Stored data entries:
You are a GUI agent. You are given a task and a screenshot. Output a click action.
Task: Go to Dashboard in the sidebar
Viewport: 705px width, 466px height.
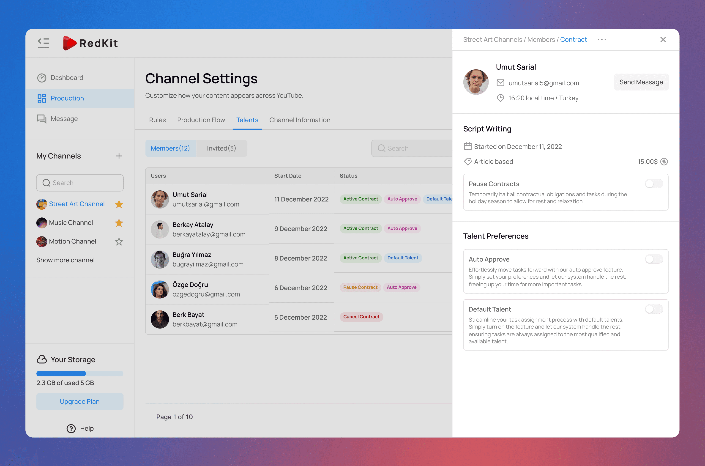67,78
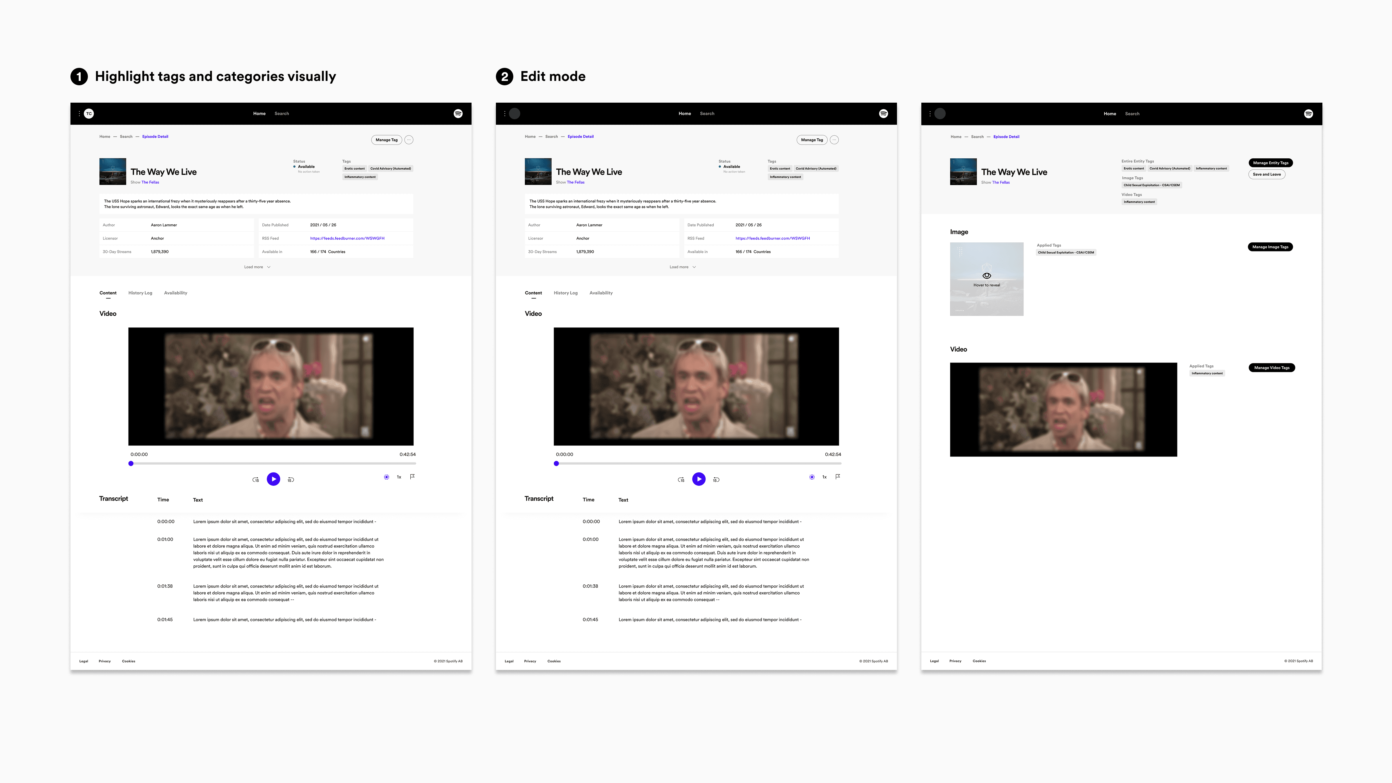Click Manage Entity Tags button

coord(1270,163)
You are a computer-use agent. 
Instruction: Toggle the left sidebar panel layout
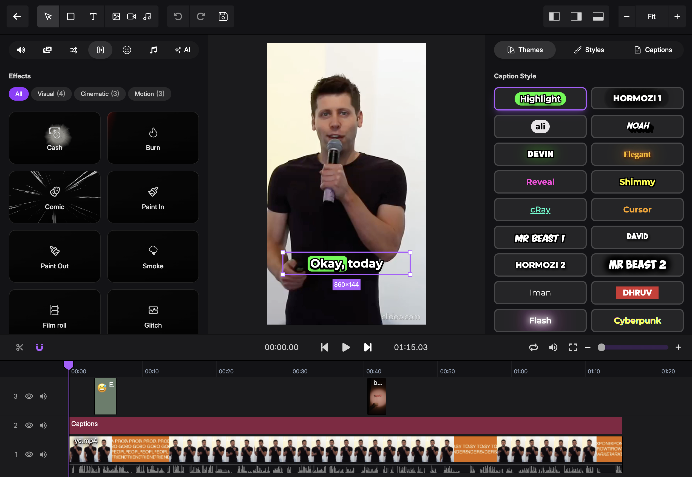pyautogui.click(x=554, y=16)
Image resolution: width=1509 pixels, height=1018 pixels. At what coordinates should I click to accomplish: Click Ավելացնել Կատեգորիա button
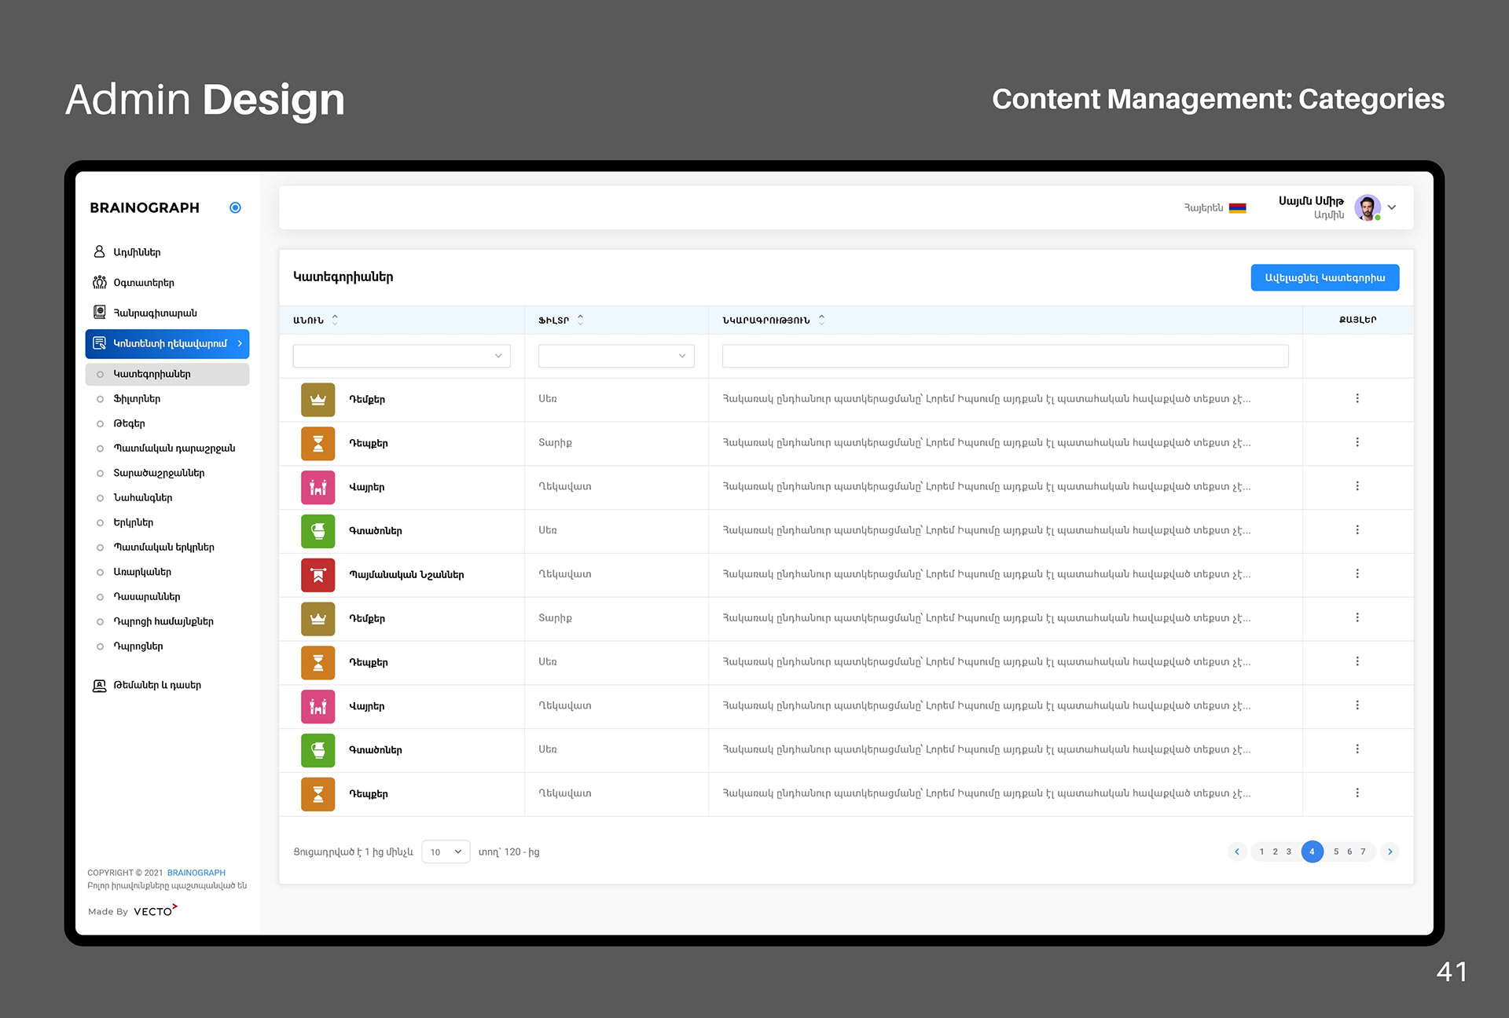(1324, 277)
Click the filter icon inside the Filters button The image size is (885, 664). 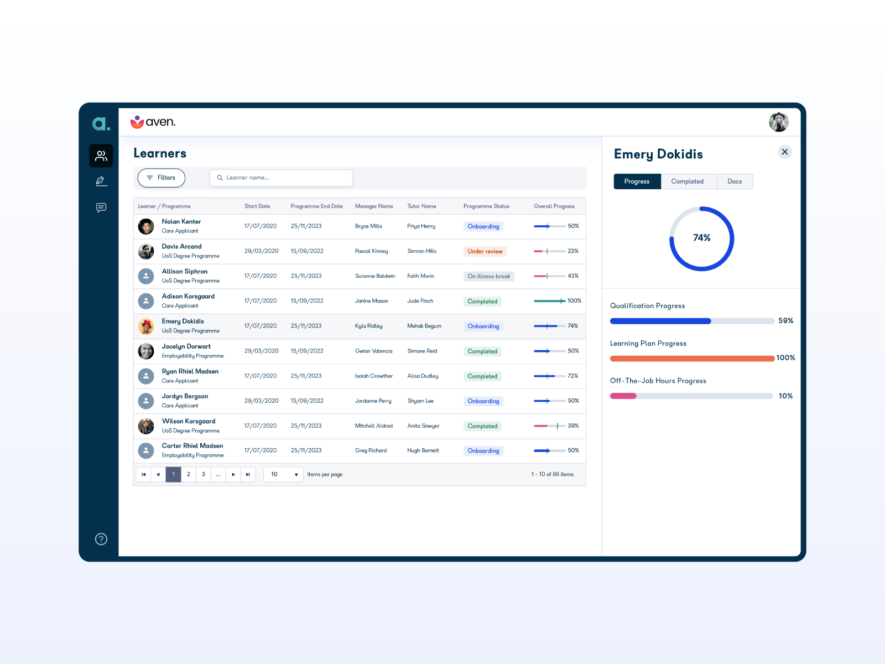coord(152,178)
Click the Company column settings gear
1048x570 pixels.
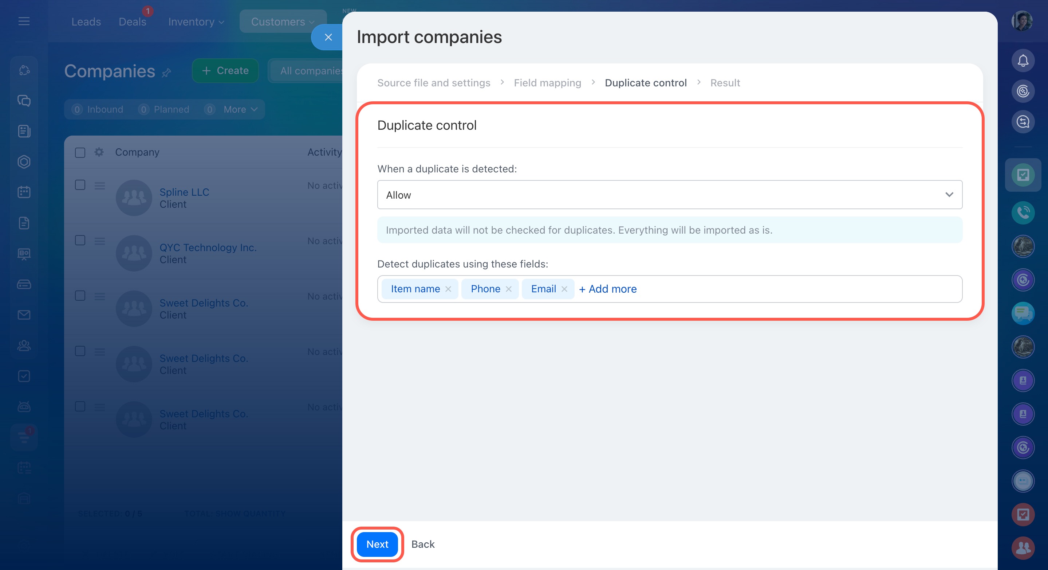click(99, 152)
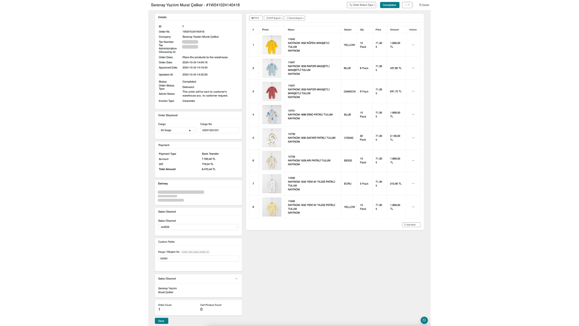Click Add New below the product table
579x326 pixels.
coord(411,225)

#### Task goal
Across the data above, how many lines include the word "agent"? Give only the count.

#### Exercise result
2